1. Show directly that if ##\varphi(x)## satisfies the Klein-Gordon equation, then ##\varphi(\Lambda^{-1}x)## also satisfies this equation for any Lorentz transformation ##\Lambda##.

2. Show that ##\mathcal{L}_{Maxwell}=-\frac{1}{4}F_{\mu\nu}F^{\mu\nu}## is invariant under the Lorentz transformation ##x \rightarrow \Lambda x##.

## Homework Equations

## The Attempt at a Solution

The Klein-Gordon equation is ##\partial^{\mu}\partial_{\mu}\varphi(x) + m^{2}\varphi(x)=0##.
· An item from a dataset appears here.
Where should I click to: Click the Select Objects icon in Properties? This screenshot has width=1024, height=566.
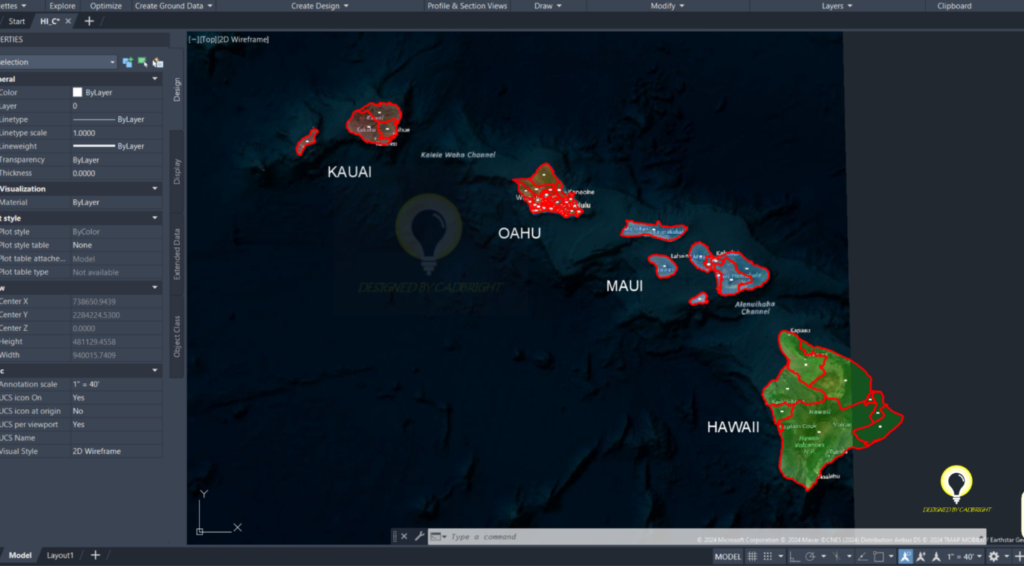coord(142,62)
Under a Lorentz tranformation ##x \rightarrow \Lambda x##, the Klein-Gordon equation becomes

##{(\Lambda^{-1})_{\rho}}^{\mu}\partial^{\rho}{(\Lambda^{-1})_{\sigma}}^{\mu}\partial^{\sigma}\varphi(\Lambda^{-1}x)+m^{2}\varphi(\Lambda^{-1}x)=0##

##\implies {(\Lambda^{-1})_{\rho}}^{\mu}{(\Lambda^{-1})_{\sigma}}^{\mu}\partial^{\rho}\partial^{\sigma}\varphi(\Lambda^{-1}x)+m^{2}\varphi(\Lambda^{-1}x)=0##

##\implies {(\Lambda^{-1})_{\rho}}^{\mu}{\Lambda^{\mu}}_{\sigma}\partial^{\rho}\partial^{\sigma}\varphi(\Lambda^{-1}x)+m^{2}\varphi(\Lambda^{-1}x)=0##

Am I correct so far?